| Challenge |
Which lines below contain the string "label"? List every such line in full, matching case exactly.

::::::

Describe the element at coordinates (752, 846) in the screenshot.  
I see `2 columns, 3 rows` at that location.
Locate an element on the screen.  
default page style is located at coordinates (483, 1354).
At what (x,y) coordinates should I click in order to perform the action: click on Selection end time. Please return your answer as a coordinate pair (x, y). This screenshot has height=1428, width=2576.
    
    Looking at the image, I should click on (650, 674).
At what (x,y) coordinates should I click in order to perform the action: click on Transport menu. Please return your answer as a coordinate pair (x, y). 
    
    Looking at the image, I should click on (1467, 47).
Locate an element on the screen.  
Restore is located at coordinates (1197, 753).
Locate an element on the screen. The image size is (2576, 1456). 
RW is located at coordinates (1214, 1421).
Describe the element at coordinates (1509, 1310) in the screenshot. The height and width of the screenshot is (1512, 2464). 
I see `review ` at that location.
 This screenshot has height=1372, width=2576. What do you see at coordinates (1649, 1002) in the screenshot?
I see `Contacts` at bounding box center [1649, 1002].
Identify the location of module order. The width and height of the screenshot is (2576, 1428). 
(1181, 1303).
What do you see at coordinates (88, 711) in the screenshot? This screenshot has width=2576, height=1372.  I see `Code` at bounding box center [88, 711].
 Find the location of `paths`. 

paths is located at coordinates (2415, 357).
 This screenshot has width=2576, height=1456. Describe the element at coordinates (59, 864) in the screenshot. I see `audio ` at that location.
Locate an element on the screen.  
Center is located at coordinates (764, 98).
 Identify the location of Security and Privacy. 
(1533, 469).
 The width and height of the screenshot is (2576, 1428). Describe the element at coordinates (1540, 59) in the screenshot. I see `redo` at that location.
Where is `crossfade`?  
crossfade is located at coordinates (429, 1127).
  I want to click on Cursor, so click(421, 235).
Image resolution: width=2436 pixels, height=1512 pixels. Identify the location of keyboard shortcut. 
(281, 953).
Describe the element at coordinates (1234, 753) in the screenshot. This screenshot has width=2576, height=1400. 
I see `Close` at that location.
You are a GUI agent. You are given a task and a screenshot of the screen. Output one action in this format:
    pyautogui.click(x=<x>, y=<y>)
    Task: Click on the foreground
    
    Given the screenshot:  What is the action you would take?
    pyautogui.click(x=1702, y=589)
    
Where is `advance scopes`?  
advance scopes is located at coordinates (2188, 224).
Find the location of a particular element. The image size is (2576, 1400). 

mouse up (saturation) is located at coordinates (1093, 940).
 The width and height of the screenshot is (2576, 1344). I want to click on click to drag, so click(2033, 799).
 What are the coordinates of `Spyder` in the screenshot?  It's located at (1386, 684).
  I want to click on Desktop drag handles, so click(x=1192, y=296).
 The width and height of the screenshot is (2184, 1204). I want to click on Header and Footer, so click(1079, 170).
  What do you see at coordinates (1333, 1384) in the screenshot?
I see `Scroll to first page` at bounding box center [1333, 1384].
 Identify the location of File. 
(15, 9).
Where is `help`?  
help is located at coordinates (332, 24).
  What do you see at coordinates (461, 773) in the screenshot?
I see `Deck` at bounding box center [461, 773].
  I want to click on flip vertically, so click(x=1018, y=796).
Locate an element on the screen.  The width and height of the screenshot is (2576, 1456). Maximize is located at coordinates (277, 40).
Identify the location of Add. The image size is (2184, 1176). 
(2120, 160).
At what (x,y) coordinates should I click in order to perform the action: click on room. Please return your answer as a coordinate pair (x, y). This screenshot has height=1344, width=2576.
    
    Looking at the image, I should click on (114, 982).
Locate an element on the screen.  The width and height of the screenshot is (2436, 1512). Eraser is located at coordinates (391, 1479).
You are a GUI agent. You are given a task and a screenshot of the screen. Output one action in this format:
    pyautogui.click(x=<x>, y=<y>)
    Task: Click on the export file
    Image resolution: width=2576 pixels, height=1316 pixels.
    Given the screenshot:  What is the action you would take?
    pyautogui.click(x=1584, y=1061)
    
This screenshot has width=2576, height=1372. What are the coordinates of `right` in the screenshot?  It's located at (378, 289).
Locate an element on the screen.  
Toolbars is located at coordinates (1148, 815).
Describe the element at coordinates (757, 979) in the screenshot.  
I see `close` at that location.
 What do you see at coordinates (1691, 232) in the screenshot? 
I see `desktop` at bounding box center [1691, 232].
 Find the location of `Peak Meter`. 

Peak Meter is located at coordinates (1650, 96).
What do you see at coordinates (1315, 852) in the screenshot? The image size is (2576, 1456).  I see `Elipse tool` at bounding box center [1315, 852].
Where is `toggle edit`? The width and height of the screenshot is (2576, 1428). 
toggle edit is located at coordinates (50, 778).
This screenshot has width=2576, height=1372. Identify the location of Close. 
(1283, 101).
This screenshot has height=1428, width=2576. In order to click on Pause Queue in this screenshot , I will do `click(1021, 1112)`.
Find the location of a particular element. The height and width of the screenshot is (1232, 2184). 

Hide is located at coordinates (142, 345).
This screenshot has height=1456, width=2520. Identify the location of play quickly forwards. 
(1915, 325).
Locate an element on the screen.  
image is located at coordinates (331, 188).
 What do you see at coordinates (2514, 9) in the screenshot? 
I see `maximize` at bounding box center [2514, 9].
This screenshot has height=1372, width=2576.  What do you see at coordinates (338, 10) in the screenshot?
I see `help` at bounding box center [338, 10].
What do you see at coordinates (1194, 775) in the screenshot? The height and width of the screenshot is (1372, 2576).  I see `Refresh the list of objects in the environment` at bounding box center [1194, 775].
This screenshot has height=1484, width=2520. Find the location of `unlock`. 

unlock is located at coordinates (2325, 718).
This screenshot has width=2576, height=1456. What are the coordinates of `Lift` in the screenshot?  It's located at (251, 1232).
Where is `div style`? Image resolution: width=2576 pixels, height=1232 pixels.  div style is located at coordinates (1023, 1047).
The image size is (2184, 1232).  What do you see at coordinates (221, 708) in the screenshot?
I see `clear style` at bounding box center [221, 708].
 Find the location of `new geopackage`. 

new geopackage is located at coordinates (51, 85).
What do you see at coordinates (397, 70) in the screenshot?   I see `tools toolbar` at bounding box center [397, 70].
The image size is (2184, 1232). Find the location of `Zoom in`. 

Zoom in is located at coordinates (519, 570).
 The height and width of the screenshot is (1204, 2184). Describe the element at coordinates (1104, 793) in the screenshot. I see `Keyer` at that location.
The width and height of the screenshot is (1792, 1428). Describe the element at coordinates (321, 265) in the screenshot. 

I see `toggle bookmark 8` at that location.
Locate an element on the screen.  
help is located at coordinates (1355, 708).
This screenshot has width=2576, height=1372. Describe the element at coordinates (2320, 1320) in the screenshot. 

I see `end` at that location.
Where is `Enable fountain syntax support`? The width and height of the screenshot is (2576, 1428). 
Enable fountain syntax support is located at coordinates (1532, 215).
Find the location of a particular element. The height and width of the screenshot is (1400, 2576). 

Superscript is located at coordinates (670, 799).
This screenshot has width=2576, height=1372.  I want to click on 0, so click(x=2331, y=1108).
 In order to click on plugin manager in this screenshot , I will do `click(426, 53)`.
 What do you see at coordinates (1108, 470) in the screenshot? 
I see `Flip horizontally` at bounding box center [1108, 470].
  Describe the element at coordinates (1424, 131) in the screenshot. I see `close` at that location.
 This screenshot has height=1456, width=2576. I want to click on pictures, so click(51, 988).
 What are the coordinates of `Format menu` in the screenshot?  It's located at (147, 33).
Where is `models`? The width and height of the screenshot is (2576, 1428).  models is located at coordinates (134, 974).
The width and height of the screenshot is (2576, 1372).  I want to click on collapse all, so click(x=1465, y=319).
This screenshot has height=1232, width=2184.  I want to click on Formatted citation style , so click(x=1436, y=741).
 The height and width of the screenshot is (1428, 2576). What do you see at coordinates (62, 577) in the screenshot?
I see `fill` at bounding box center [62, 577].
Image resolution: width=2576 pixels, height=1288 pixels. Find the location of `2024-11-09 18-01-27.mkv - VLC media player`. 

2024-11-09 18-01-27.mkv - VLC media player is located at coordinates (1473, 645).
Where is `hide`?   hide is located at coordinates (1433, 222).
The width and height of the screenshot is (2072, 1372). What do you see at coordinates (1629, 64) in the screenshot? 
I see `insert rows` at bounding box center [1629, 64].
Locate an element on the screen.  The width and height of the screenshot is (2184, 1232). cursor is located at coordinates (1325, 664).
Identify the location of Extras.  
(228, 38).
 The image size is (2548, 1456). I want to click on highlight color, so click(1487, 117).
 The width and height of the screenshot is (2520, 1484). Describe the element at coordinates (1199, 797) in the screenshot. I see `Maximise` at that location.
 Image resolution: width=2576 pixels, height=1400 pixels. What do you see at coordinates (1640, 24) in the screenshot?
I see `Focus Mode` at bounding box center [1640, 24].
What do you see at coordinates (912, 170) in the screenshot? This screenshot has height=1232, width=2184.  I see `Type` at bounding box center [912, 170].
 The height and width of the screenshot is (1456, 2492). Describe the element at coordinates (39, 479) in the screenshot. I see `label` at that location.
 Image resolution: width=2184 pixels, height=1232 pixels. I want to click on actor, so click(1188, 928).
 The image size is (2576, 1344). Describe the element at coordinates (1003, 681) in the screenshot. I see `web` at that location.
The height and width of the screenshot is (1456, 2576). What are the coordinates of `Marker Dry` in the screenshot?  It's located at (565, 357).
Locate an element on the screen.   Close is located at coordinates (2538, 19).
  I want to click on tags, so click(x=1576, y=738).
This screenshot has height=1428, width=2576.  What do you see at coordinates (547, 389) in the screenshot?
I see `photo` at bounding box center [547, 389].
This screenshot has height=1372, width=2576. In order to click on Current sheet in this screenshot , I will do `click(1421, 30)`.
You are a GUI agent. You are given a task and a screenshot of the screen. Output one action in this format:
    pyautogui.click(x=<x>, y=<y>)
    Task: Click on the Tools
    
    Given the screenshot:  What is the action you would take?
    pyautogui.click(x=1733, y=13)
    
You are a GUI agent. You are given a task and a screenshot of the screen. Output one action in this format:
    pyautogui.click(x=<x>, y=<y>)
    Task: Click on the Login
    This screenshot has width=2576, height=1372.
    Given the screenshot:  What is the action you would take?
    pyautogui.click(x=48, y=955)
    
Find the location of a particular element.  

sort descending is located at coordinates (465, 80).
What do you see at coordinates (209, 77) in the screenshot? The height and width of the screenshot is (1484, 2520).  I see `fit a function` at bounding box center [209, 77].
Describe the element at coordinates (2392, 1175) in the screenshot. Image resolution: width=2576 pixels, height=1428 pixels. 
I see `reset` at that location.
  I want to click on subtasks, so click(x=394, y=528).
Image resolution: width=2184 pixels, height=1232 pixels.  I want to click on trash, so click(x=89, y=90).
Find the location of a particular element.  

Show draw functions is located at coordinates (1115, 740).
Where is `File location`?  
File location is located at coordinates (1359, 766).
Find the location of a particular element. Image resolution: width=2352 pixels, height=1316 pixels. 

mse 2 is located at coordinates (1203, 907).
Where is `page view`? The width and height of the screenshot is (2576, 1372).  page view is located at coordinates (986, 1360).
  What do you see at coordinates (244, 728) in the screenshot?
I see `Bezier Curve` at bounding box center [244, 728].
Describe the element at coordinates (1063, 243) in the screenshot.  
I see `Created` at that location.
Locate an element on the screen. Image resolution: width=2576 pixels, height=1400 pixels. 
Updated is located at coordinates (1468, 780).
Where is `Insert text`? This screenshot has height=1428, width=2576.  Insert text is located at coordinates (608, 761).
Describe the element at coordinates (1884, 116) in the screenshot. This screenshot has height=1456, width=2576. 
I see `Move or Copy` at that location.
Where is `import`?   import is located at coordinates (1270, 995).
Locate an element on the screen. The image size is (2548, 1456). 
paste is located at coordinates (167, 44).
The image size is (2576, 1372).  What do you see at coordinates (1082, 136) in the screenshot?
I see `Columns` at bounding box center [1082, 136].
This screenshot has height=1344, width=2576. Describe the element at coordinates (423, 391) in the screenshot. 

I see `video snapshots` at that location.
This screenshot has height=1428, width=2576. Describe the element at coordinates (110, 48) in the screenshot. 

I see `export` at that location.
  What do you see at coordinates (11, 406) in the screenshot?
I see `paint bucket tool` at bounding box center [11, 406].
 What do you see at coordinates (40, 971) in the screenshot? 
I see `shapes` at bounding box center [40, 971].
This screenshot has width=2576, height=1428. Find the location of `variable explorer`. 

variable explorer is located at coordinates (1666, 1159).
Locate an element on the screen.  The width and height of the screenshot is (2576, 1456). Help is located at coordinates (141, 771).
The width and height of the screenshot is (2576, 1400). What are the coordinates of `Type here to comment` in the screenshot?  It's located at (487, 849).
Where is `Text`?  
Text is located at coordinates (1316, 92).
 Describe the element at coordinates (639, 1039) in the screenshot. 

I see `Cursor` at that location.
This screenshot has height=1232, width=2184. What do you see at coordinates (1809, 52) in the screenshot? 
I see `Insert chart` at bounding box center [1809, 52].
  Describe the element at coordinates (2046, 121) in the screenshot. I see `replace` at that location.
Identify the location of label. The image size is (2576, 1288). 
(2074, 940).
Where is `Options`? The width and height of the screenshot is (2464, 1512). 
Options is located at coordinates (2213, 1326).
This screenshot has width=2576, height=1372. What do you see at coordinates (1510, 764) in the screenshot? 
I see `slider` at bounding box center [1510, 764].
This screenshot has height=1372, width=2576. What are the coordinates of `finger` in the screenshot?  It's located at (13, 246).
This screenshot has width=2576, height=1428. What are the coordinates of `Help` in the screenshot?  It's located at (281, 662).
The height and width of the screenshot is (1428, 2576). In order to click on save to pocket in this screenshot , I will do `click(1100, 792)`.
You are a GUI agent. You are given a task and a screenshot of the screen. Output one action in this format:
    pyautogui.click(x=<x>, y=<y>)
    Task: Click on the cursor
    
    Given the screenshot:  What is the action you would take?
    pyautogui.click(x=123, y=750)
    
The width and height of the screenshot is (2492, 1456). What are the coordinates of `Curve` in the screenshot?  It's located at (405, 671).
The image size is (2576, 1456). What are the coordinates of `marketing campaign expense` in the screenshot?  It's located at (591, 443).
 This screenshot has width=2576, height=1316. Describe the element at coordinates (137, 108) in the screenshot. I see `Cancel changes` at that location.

::::::

| Reply |
 The height and width of the screenshot is (1456, 2492). Describe the element at coordinates (39, 479) in the screenshot. I see `label` at that location.
Identify the location of label. The image size is (2576, 1288). 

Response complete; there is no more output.